My mental health journey is divided into four (4) significant experiences. My very first mental health exposure was as an elementary school student going to see a private child psychologist for anger and “melancholy,” which only lasted approximately 3 sessions. This segues into the first significant experience when I was in middle school during an English class play recital, I was being teased for being nerdy and overweight and I screamed out loud that “I wish I could have killed myself.” That was the very first time the feelings that I felt — anger, sadness, isolation, anxiety, self-hatred, desperation, etc. — became real and spilled out from my head and into the world out loud. I did not pay it much attention afterwards but the pebble was there in my mental health shoe and growing.

The next significant experience happened midway through my freshman year of college when my grandmother died. My grandmother raised me my entire life up to that point while my parents worked long hours at their jobs. So, this was my world being fundamentally altered, but I had no real outlet to talk to or people that I trusted to share the grief with, so I kept it all inside for a very long time. I emotionally abused my one close friend as a result of the hurt and anger (I apologized for that unacceptable behavior). Throughout college and graduate school, my mental health rapidly declined with unstable mood swings, hyperaggression, depression and suicidal thoughts, and acute anxiety. This was masked because I was a high-functioning adult and student, and I repressed it (later taking it out on others) or rationalized it.

The third significant experience occurred during medical school networking mixer, where I was the guest of a friend who was running late to the event. While at the event, not knowing anyone and waiting for my friend, I became very anxious and fidgety even self-conscious believing that the room was judging me for being there as an outsider. I remember leaving the event and not answering my friend’s text messages asking my whereabouts. While walking to the bus stop, I realized that I had sweated through my entire suit — jacket, shirt, socks, etc. The only problem was that it was the middle of winter and snowing outside. This was when I knew that something needed to change — I needed to change.
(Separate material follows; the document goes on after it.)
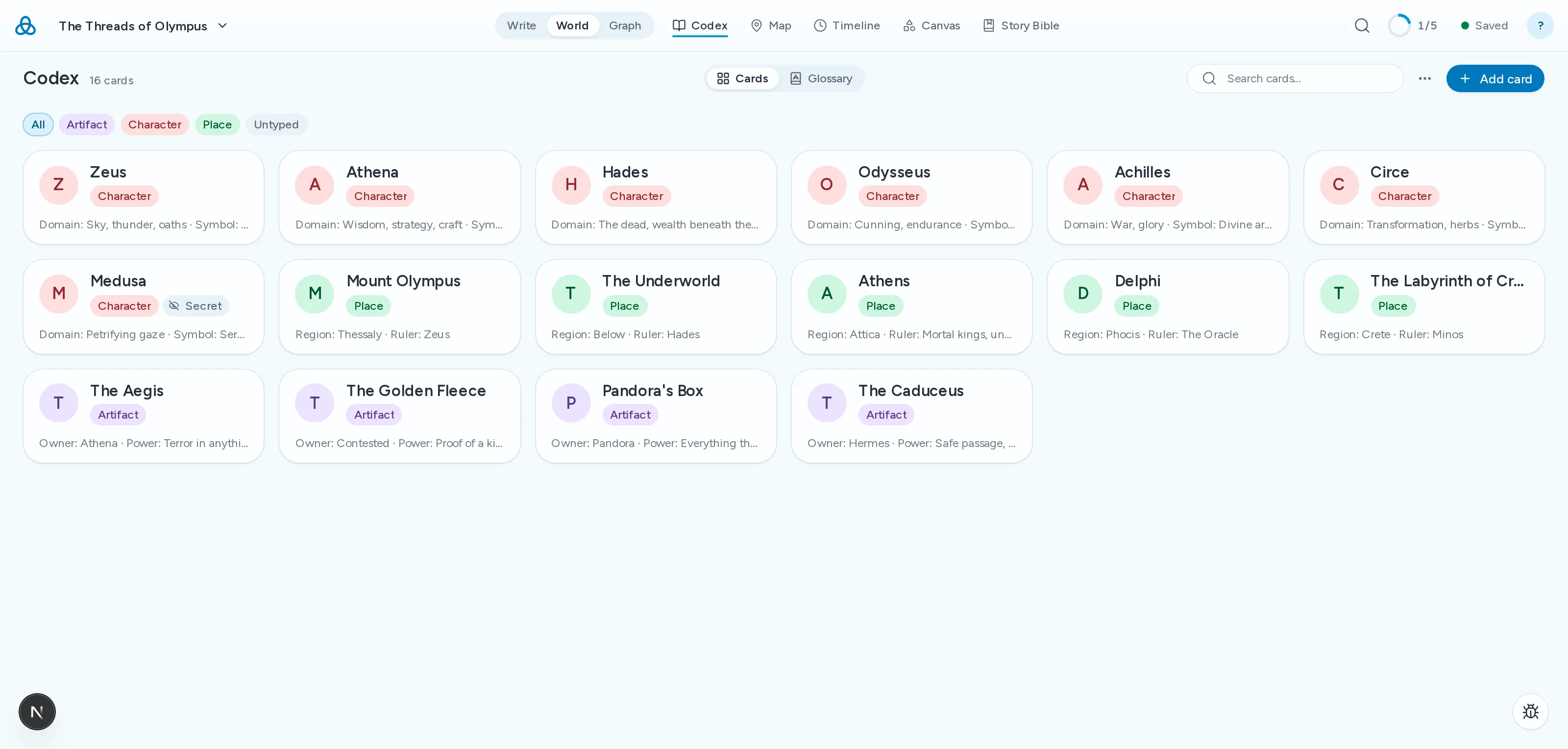1568x749 pixels.
Task: Open the Map view
Action: (x=771, y=25)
Thus, the fourth experience is when I finally went to therapy about 3 months aft ether third event. It took awhile to act on what I knew was right and gain the courage to go to therapy. However, when I went to therapy it was refreshing and I realized that it is a process where breakthroughs take time, but are worth it in the end. During that year and a half in therapy, I learned skills and techniques to address my anxiety & depression. I sought ways to be honest with myself and objectively assess issues and seek solutions within my realm of control (“controlling the controllables” as I call it). It was a step towards self-betterment and self-love. Admittedly, due to work, travel, and trying to find a new therapist, I have not been since that time. In light of this recent month-long episode, it is time to go back and to commit long-term to therapy. I want to be better for a long time. I need to go to therapy to help get the pebble out of my shoe for good.